You may have noticed the alarming headlines today declaring global markets are in sharp decline due to China's market collapse. Reported the Huffington Post:
Chinese market chaos rooted in long-held but sporadically-acted-on fears of economic malaise, negative U.S. manufacturing data and instability in the Middle East combined to create an unfortunate grab bag of reasons for traders to sell.
In the U.S., the S&P 500 index was down a little over 2 percent Monday afternoon. In London, the FTSE 100 index fell by 2.4 percent, while the German Dax index was down 4.3 percent. The Japanese Nikkei index fell 3.06 percent.
Those declines, while sharp, are relatively minor compared to the fall in Chinese markets that seems to have precipitated the global decline: The CSI 100 index fell 5 percent, triggering a temporary halt to trading under newly implemented rules intended to prop up the country's wobbly markets. When trading resumed, the market quickly fell another 2 percent and trading was suspended under the same rules, which limit a day's losses to 7 percent.

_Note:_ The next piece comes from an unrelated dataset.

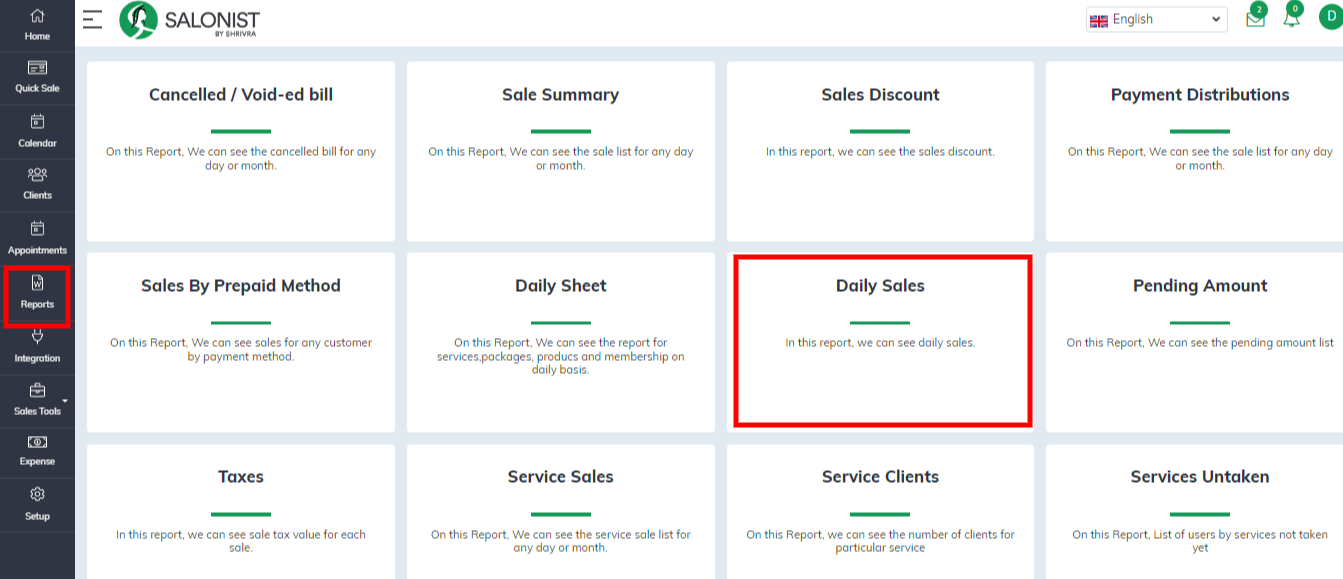Open the Sale Summary report card

tap(560, 151)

Market fluctuations and the general health of the economy appear to most people as completely random numbers that run across their television screens during the news: the NASDEQ is up or down, the Dow Jones has opened at a meaningless number, and global financial markets are performing well or badly. All of this means virtually nothing to the average citizen, who is only concerned about the global economy as it relates to gas prices and mortgage rates. Up is good, down is bad, or whatever business reporters say it is.
The truth is, global financial markets are so volatile and complicated that no one really understands what is going on -- other than of course the insiders and people who designed the system and benefit from its inherent volatility. We now take for granted that the global economy is perpetually on the edge of complete collapse -- an anxiety inducing proposition that serves to keep us working longer and harder for less and less. But this volatility and instability has been purposefully built into the system through a radical program of liberalization.

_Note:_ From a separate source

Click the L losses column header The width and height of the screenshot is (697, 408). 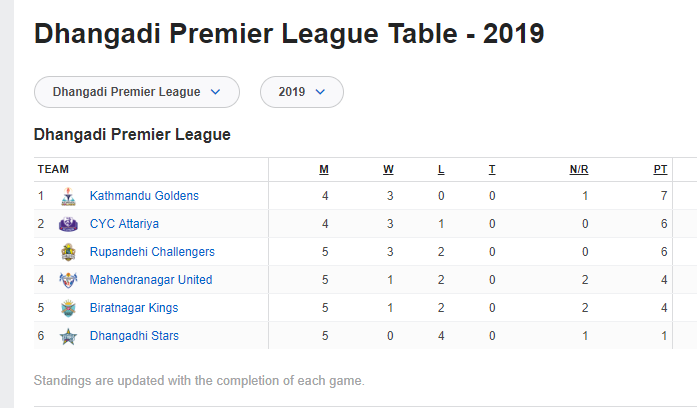click(x=441, y=170)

Whether or not you agree with Noam Chomsky's interpretation of power politics, his analysis of global economic trends are astonishing astute, and prescient. Back in 1999, he characterized the global economic system as such:
Markets have become more volatile, with more frequent crises. The IMF has virtually reversed its function: from helping to constrain financial mobility, to enhancing it while serving as "the credit community's enforcer" (IMF economist Karin Lissakers). It was predicted at once that financial liberalisation would lead to a low-growth, low-wage economy in the rich societies. That happened too. For the past 25 years, growth and productivity rates have declined significantly. In the US, wages and income have stagnated or declined for the majority while the top few per cent have gained enormously.
These trends have not reversed, and by all indicators, appear to have gotten much worse. The destructive financial crisis in 2008 was entirely predictable if you understand the mechanisms behind the current system. Liberalized financial markets increases speculation as investors have greater freedom to move capital around. They can pull out of investments in the blink of an eye in order to protect their own interests with little regard for the social consequences. As Chomsky notes:
The point of the liberalization of capital and its effect is to diminish democratic control everywhere and to undermine social programs. It ensures that policy will be geared toward enriching investors, the holders of financial capital, which becomes more and more speculative, therefore harming the general economy.

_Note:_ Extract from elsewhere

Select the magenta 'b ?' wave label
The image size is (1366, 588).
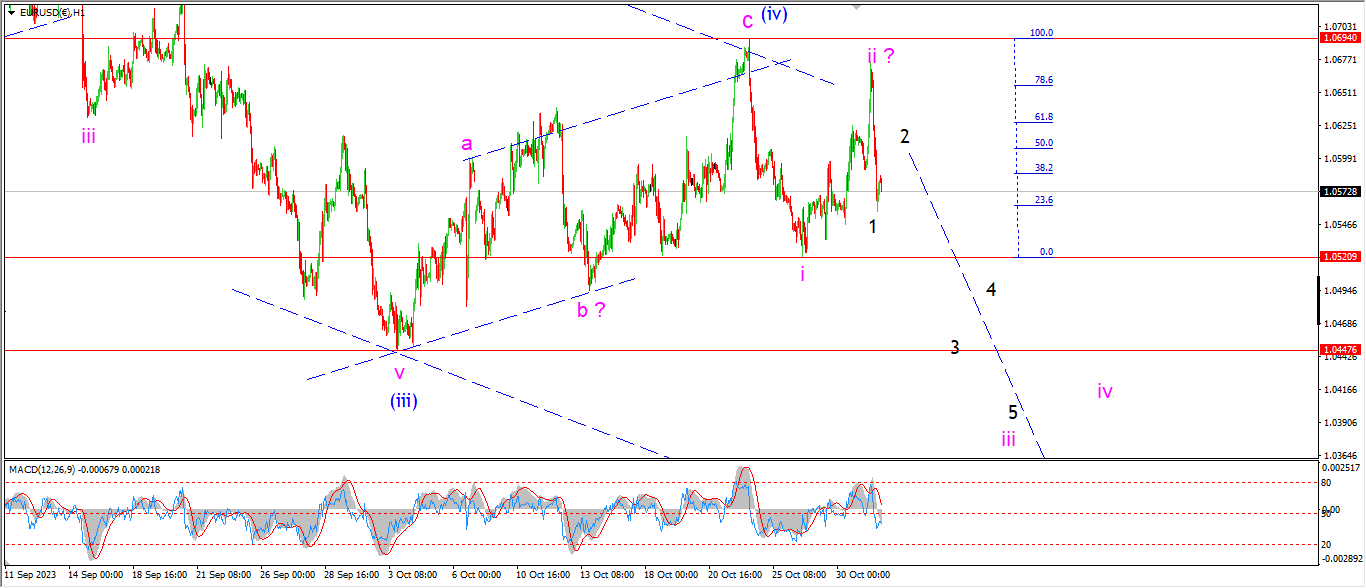pos(590,310)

The rich and powerful are conveniently protected from catastrophic failure by the nation state that will intervene should their bets not pay off. When the US economy went into free fall in '08, the Bush Administration stepped in with a huge bailout package that absolved the risk taking banks of their sins, and passed the debt off to the public. This also paved the way for a greater consolidation of power as the super wealthy were able to pick up assets at rock-bottom prices. Reported David Cay Johnston in Reuters:
The 1934 economic rebound was widely shared, with strong income gains for the vast majority, the bottom 90 percent.
In 2010, we saw the opposite as the vast majority lost ground.
National income gained overall in 2010, but all of the gains were among the top 10 percent. Even within those 15.6 million households, the gains were extraordinarily concentrated among the super-rich, the top one percent of the top one percent.
Just 15,600 super-rich households pocketed an astonishing 37 percent of the entire national gain.
This is how the game works: the rich win if their gambling pays off, and the rich win again when it doesn't.
Today's bad news is of course, not bad news for the architects of our world who will merely look for ways to exploit it. Sadly, the rest of us will deal with the 'externalities' of this liberalized market ideology: more wage cuts, unemployment, and the decimation of our savings.
If we continue to accept the principles of unfettered capitalism as fact, this is essentially the world we can look forward too. So let's start by rejecting the premise completely, and look to something new that actually works for the majority of human beings.